**TASK INSTRUCTIONS**
Whatever appears in the records should be given again exactly, down to the last mark.

**DATA EXCERPTS**

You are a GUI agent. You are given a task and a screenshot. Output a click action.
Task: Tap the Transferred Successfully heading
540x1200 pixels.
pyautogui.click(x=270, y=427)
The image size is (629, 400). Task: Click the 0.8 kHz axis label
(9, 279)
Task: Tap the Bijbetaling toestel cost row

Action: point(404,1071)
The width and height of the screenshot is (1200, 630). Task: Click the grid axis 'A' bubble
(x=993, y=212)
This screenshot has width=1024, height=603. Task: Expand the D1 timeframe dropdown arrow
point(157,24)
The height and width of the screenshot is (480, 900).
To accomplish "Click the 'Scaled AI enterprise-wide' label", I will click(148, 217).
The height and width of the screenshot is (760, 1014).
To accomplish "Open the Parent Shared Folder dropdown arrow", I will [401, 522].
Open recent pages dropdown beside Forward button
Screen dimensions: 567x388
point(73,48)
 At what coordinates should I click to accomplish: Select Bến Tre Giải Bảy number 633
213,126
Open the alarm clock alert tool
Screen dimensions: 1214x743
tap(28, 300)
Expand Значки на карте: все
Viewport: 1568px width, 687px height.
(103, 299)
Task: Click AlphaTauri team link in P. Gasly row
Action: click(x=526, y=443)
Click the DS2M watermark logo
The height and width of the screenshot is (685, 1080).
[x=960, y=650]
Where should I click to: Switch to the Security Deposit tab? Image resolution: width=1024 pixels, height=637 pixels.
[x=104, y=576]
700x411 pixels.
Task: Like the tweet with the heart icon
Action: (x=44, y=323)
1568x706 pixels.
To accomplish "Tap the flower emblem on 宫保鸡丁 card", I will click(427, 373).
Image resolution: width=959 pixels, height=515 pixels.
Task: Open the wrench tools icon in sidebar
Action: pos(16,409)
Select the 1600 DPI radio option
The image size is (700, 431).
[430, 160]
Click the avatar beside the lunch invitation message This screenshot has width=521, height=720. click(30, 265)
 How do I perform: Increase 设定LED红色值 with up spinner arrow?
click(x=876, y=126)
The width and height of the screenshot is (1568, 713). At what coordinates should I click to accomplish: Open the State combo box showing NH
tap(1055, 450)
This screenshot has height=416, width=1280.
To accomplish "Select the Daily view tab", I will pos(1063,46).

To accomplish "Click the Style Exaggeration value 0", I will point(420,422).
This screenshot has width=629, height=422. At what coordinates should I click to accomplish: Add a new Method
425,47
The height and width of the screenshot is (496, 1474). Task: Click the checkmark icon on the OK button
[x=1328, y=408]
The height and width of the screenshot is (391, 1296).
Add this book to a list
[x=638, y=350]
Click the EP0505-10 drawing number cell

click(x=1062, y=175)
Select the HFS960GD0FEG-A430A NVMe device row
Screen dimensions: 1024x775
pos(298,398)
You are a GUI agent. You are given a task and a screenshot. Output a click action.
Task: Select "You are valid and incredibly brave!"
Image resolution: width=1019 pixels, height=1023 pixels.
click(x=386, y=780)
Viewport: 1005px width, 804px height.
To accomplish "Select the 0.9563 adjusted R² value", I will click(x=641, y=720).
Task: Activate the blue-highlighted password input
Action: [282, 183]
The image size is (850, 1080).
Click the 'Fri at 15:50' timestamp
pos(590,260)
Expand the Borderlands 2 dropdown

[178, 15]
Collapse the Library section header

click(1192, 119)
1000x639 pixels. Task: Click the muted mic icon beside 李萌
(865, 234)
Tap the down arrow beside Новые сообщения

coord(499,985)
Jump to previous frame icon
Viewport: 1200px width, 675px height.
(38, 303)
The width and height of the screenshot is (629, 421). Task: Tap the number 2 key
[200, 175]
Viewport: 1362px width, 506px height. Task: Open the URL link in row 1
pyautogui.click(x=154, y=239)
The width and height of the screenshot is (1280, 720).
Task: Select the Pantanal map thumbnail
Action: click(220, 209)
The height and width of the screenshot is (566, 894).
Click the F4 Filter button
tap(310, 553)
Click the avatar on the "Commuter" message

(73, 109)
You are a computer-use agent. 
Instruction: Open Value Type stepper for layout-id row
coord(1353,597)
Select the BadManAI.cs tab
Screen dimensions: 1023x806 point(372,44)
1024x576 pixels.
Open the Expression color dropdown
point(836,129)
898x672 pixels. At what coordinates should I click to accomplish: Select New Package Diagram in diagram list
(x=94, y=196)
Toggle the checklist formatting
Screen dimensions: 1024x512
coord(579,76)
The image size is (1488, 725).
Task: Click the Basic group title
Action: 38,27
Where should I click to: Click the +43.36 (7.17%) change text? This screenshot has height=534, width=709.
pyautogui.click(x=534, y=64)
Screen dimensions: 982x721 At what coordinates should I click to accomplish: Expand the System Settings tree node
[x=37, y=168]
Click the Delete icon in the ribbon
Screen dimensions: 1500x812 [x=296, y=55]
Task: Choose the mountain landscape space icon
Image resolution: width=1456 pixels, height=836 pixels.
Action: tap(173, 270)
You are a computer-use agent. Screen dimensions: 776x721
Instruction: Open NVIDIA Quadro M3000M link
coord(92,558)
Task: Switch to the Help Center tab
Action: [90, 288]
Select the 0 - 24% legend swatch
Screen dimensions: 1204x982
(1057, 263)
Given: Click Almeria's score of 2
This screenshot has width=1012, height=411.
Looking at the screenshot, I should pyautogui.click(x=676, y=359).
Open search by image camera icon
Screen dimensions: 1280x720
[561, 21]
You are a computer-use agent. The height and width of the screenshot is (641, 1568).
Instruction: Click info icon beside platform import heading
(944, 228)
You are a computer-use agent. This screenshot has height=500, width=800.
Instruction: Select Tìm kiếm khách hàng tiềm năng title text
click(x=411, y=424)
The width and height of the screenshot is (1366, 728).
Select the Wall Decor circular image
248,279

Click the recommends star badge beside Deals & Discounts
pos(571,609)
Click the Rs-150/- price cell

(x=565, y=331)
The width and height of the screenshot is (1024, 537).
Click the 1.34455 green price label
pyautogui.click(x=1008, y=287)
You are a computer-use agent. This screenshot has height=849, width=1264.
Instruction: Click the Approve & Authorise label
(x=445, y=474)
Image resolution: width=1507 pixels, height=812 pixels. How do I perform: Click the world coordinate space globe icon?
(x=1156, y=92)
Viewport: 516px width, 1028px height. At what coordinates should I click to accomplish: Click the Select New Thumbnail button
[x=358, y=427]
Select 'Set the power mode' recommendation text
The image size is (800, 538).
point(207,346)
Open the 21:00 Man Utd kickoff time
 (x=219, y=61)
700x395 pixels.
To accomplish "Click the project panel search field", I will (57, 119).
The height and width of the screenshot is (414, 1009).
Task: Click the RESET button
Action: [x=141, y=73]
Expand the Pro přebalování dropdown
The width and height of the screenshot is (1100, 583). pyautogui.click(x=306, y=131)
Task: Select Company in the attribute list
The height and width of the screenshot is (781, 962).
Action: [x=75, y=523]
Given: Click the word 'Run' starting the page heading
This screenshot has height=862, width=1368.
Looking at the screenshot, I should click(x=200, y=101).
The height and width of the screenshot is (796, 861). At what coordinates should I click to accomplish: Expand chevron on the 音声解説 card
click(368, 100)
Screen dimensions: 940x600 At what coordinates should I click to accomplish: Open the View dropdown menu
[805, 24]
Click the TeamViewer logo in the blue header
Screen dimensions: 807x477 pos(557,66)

**OUTPUT FOR THIS TASK**
You are a GUI agent. You are given a task and a screenshot. Output a click action.
Task: Tap the Transferred Successfully heading
540x1200 pixels.
pyautogui.click(x=270, y=427)
The image size is (629, 400). Task: Click the 0.8 kHz axis label
(9, 279)
Task: Tap the Bijbetaling toestel cost row

Action: point(404,1071)
The width and height of the screenshot is (1200, 630). Task: Click the grid axis 'A' bubble
(x=993, y=212)
This screenshot has width=1024, height=603. Task: Expand the D1 timeframe dropdown arrow
point(157,24)
The height and width of the screenshot is (480, 900).
To accomplish "Click the 'Scaled AI enterprise-wide' label", I will click(148, 217).
The height and width of the screenshot is (760, 1014).
To accomplish "Open the Parent Shared Folder dropdown arrow", I will [401, 522].
Open recent pages dropdown beside Forward button
Screen dimensions: 567x388
point(73,48)
 At what coordinates should I click to accomplish: Select Bến Tre Giải Bảy number 633
213,126
Open the alarm clock alert tool
Screen dimensions: 1214x743
tap(28, 300)
Expand Значки на карте: все
Viewport: 1568px width, 687px height.
(103, 299)
Task: Click AlphaTauri team link in P. Gasly row
Action: click(x=526, y=443)
Click the DS2M watermark logo
The height and width of the screenshot is (685, 1080).
[x=960, y=650]
Where should I click to: Switch to the Security Deposit tab? Image resolution: width=1024 pixels, height=637 pixels.
[x=104, y=576]
700x411 pixels.
Task: Like the tweet with the heart icon
Action: (x=44, y=323)
1568x706 pixels.
To accomplish "Tap the flower emblem on 宫保鸡丁 card", I will click(427, 373).
Image resolution: width=959 pixels, height=515 pixels.
Task: Open the wrench tools icon in sidebar
Action: pos(16,409)
Select the 1600 DPI radio option
The image size is (700, 431).
[430, 160]
Click the avatar beside the lunch invitation message This screenshot has width=521, height=720. click(30, 265)
 How do I perform: Increase 设定LED红色值 with up spinner arrow?
click(x=876, y=126)
The width and height of the screenshot is (1568, 713). At what coordinates should I click to accomplish: Open the State combo box showing NH
tap(1055, 450)
This screenshot has height=416, width=1280.
To accomplish "Select the Daily view tab", I will pos(1063,46).

To accomplish "Click the Style Exaggeration value 0", I will point(420,422).
This screenshot has width=629, height=422. At what coordinates should I click to accomplish: Add a new Method
425,47
The height and width of the screenshot is (496, 1474). Task: Click the checkmark icon on the OK button
[x=1328, y=408]
The height and width of the screenshot is (391, 1296).
Add this book to a list
[x=638, y=350]
Click the EP0505-10 drawing number cell

click(x=1062, y=175)
Select the HFS960GD0FEG-A430A NVMe device row
Screen dimensions: 1024x775
pos(298,398)
You are a GUI agent. You are given a task and a screenshot. Output a click action.
Task: Select "You are valid and incredibly brave!"
Image resolution: width=1019 pixels, height=1023 pixels.
click(x=386, y=780)
Viewport: 1005px width, 804px height.
To accomplish "Select the 0.9563 adjusted R² value", I will click(x=641, y=720).
Task: Activate the blue-highlighted password input
Action: [282, 183]
The image size is (850, 1080).
Click the 'Fri at 15:50' timestamp
pos(590,260)
Expand the Borderlands 2 dropdown

[178, 15]
Collapse the Library section header

click(1192, 119)
1000x639 pixels. Task: Click the muted mic icon beside 李萌
(865, 234)
Tap the down arrow beside Новые сообщения

coord(499,985)
Jump to previous frame icon
Viewport: 1200px width, 675px height.
(38, 303)
The width and height of the screenshot is (629, 421). Task: Tap the number 2 key
[200, 175]
Viewport: 1362px width, 506px height. Task: Open the URL link in row 1
pyautogui.click(x=154, y=239)
The width and height of the screenshot is (1280, 720).
Task: Select the Pantanal map thumbnail
Action: click(220, 209)
The height and width of the screenshot is (566, 894).
Click the F4 Filter button
tap(310, 553)
Click the avatar on the "Commuter" message

(73, 109)
You are a computer-use agent. 
Instruction: Open Value Type stepper for layout-id row
coord(1353,597)
Select the BadManAI.cs tab
Screen dimensions: 1023x806 point(372,44)
1024x576 pixels.
Open the Expression color dropdown
point(836,129)
898x672 pixels. At what coordinates should I click to accomplish: Select New Package Diagram in diagram list
(x=94, y=196)
Toggle the checklist formatting
Screen dimensions: 1024x512
coord(579,76)
The image size is (1488, 725).
Task: Click the Basic group title
Action: 38,27
Where should I click to: Click the +43.36 (7.17%) change text? This screenshot has height=534, width=709.
pyautogui.click(x=534, y=64)
Screen dimensions: 982x721 At what coordinates should I click to accomplish: Expand the System Settings tree node
[x=37, y=168]
Click the Delete icon in the ribbon
Screen dimensions: 1500x812 [x=296, y=55]
Task: Choose the mountain landscape space icon
Image resolution: width=1456 pixels, height=836 pixels.
Action: tap(173, 270)
You are a computer-use agent. Screen dimensions: 776x721
Instruction: Open NVIDIA Quadro M3000M link
coord(92,558)
Task: Switch to the Help Center tab
Action: [90, 288]
Select the 0 - 24% legend swatch
Screen dimensions: 1204x982
(1057, 263)
Given: Click Almeria's score of 2
This screenshot has width=1012, height=411.
Looking at the screenshot, I should pyautogui.click(x=676, y=359).
Open search by image camera icon
Screen dimensions: 1280x720
[561, 21]
You are a computer-use agent. The height and width of the screenshot is (641, 1568).
Instruction: Click info icon beside platform import heading
(944, 228)
You are a computer-use agent. This screenshot has height=500, width=800.
Instruction: Select Tìm kiếm khách hàng tiềm năng title text
click(x=411, y=424)
The width and height of the screenshot is (1366, 728).
Select the Wall Decor circular image
248,279

Click the recommends star badge beside Deals & Discounts
pos(571,609)
Click the Rs-150/- price cell

(x=565, y=331)
The width and height of the screenshot is (1024, 537).
Click the 1.34455 green price label
pyautogui.click(x=1008, y=287)
You are a computer-use agent. This screenshot has height=849, width=1264.
Instruction: Click the Approve & Authorise label
(x=445, y=474)
Image resolution: width=1507 pixels, height=812 pixels. How do I perform: Click the world coordinate space globe icon?
(x=1156, y=92)
Viewport: 516px width, 1028px height. At what coordinates should I click to accomplish: Click the Select New Thumbnail button
[x=358, y=427]
Select 'Set the power mode' recommendation text
The image size is (800, 538).
point(207,346)
Open the 21:00 Man Utd kickoff time
 (x=219, y=61)
700x395 pixels.
To accomplish "Click the project panel search field", I will (57, 119).
The height and width of the screenshot is (414, 1009).
Task: Click the RESET button
Action: [x=141, y=73]
Expand the Pro přebalování dropdown
The width and height of the screenshot is (1100, 583). pyautogui.click(x=306, y=131)
Task: Select Company in the attribute list
The height and width of the screenshot is (781, 962).
Action: [x=75, y=523]
Given: Click the word 'Run' starting the page heading
This screenshot has height=862, width=1368.
Looking at the screenshot, I should click(x=200, y=101).
The height and width of the screenshot is (796, 861). At what coordinates should I click to accomplish: Expand chevron on the 音声解説 card
click(368, 100)
Screen dimensions: 940x600 At what coordinates should I click to accomplish: Open the View dropdown menu
[805, 24]
Click the TeamViewer logo in the blue header
Screen dimensions: 807x477 pos(557,66)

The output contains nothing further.